## Problem requirements
Set down exactly the lines below between the line holding "Image resolution: width=690, height=2576." and the line holding "Zenit Design", inclusive; no other line belongs in the answer.

## Records for this task
• • • •
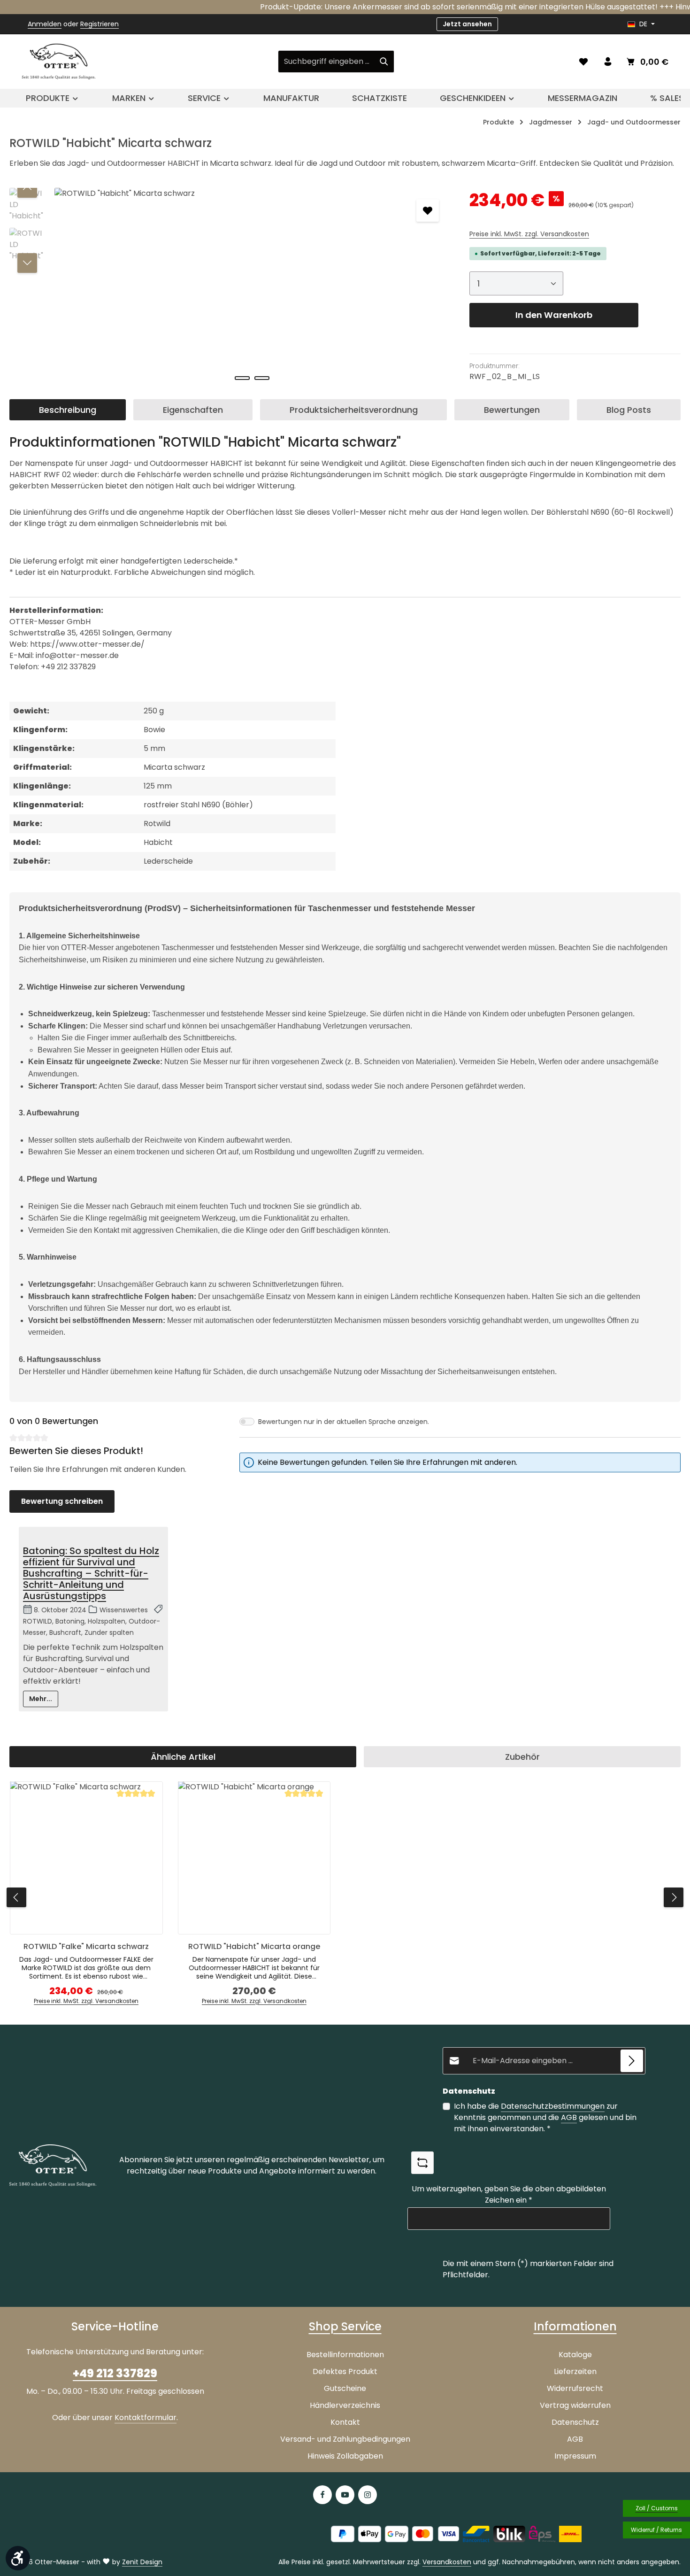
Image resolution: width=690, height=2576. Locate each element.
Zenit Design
• • • •
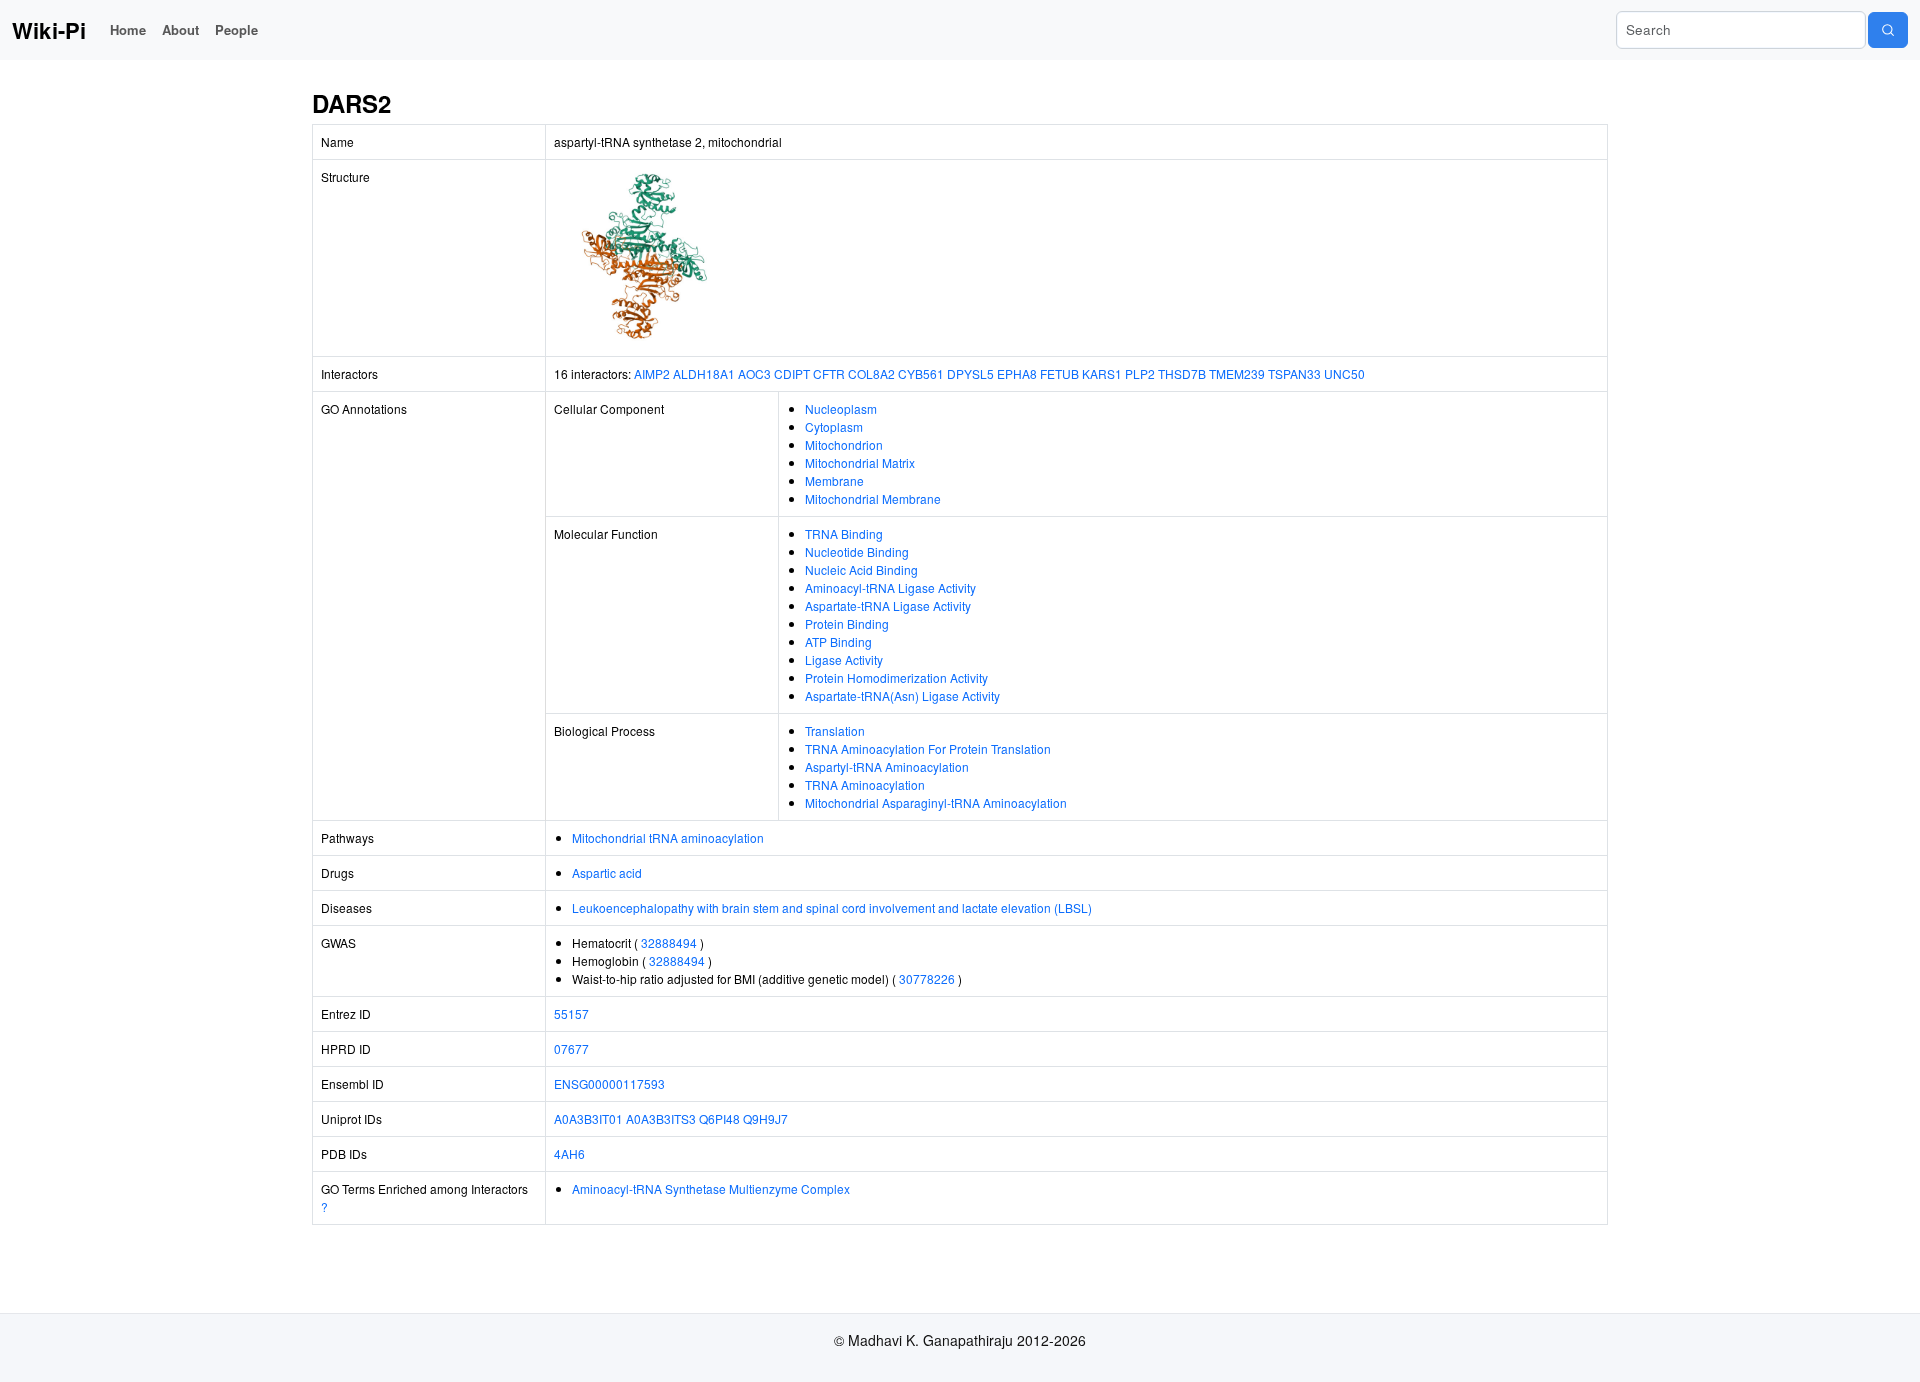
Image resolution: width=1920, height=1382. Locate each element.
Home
• • • •
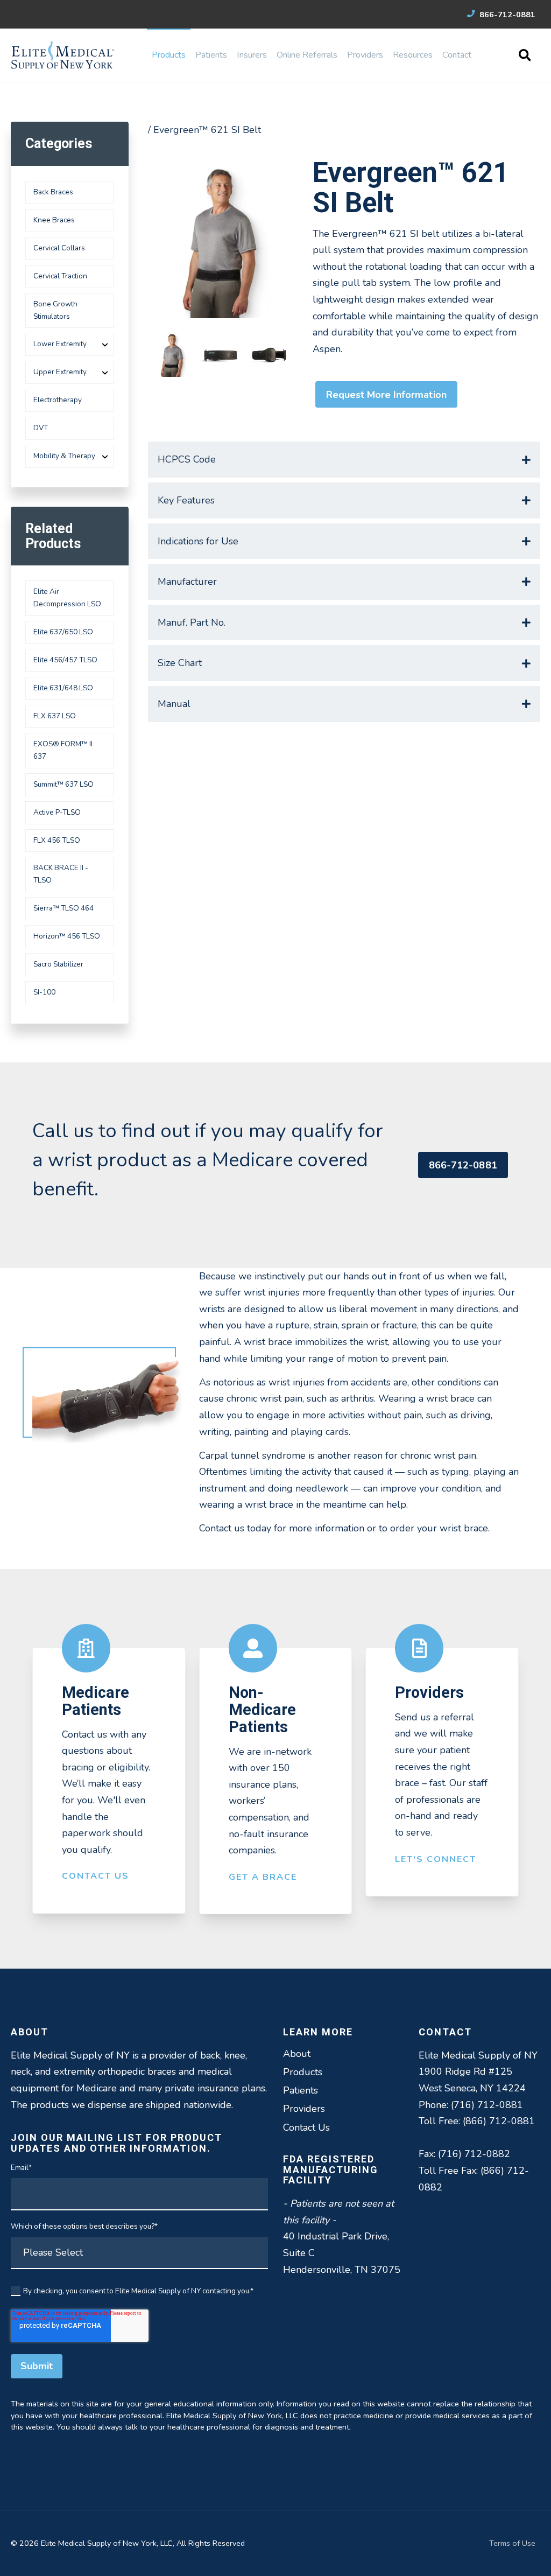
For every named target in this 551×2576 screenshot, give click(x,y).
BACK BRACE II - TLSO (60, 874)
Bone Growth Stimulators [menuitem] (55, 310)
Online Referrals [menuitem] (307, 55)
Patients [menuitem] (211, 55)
• • • •
## Output for this exercise
Image resolution: width=690, height=2576. Locate each element.
Zenit Design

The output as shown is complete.